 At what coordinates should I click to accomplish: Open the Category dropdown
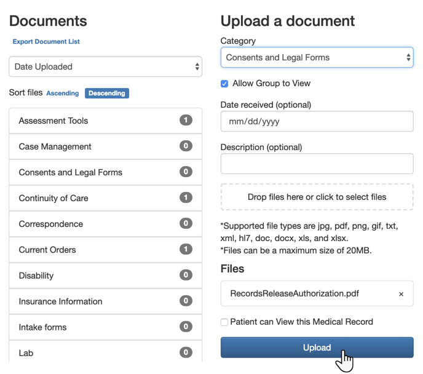317,58
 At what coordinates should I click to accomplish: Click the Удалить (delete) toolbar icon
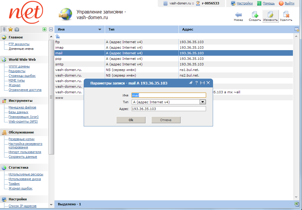(x=286, y=15)
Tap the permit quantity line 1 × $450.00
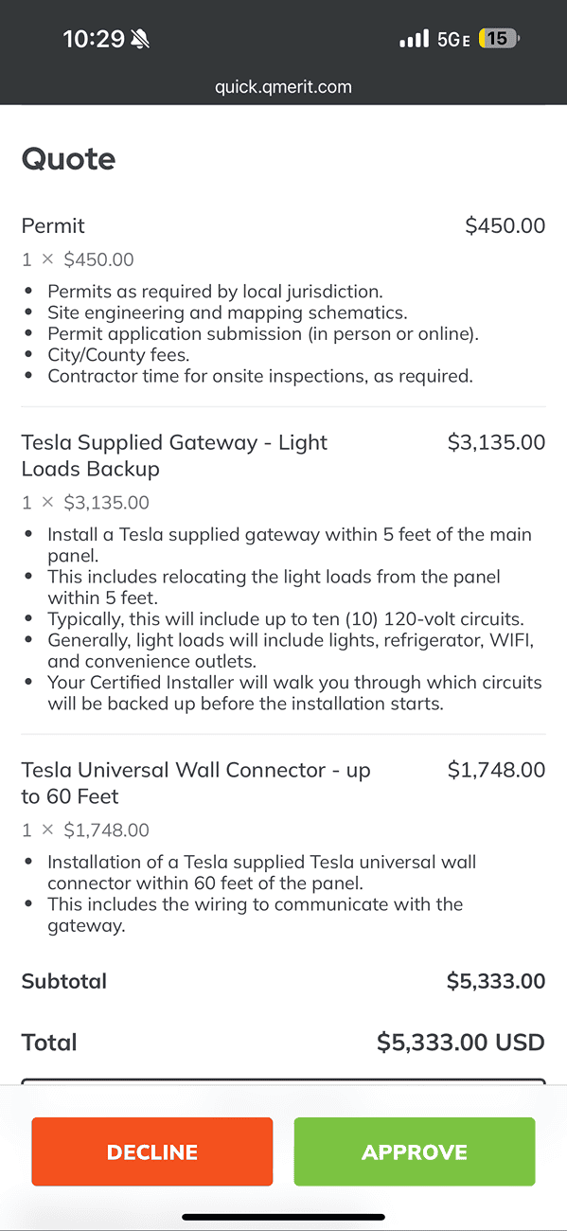Image resolution: width=567 pixels, height=1231 pixels. [x=78, y=259]
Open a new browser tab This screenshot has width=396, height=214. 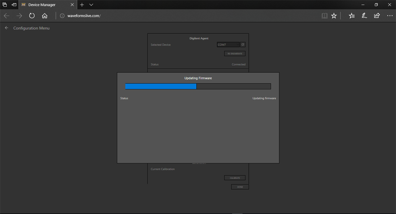tap(82, 5)
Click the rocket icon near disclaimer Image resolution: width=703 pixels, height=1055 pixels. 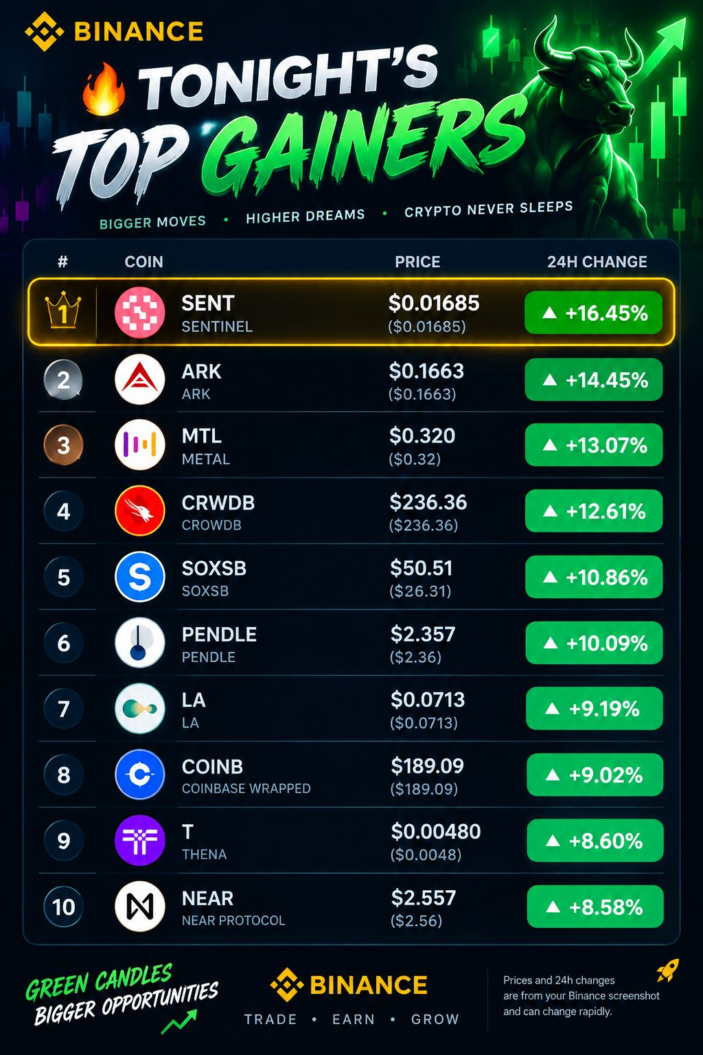coord(668,970)

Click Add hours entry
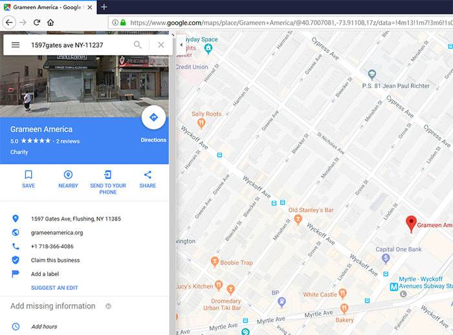coord(45,327)
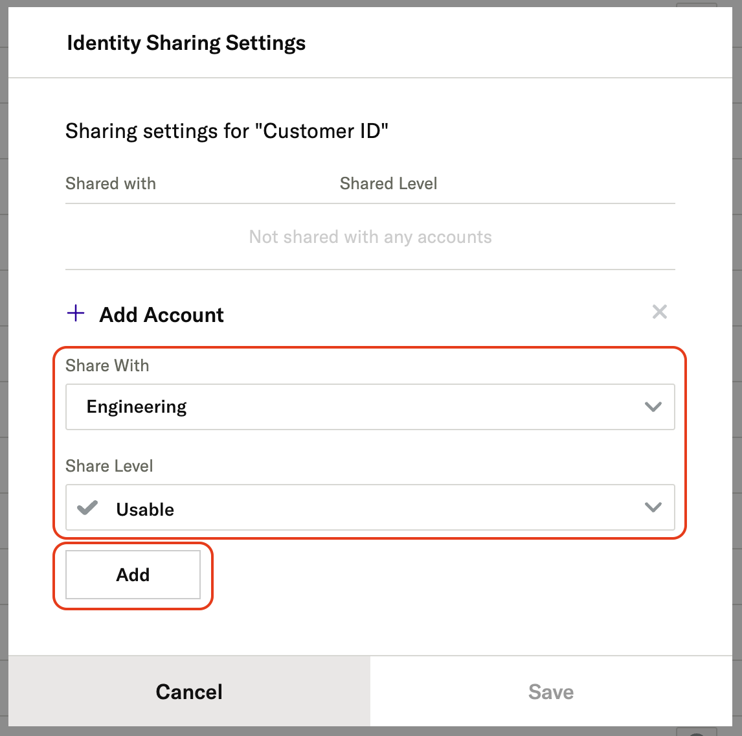Click the Shared Level column header
The height and width of the screenshot is (736, 742).
(388, 183)
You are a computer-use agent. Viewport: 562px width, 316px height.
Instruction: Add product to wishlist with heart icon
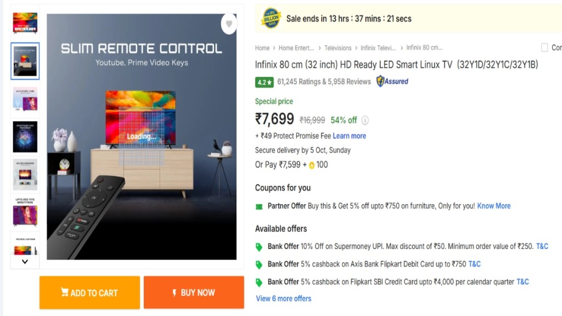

Aim –
Write out the lines from the one holding "Click Add hours entry" through the end of the records, inclusive, with "heart icon" replaced by "star icon" and nothing else changed. Leave the pictures out.

Result of this exercise –
Click Add hours entry
coord(45,327)
Click the Shared Level column header
The height and width of the screenshot is (736, 742).
(388, 183)
You are a computer-use agent. Viewport: 562px width, 316px height.
Instruction: Add product to wishlist with star icon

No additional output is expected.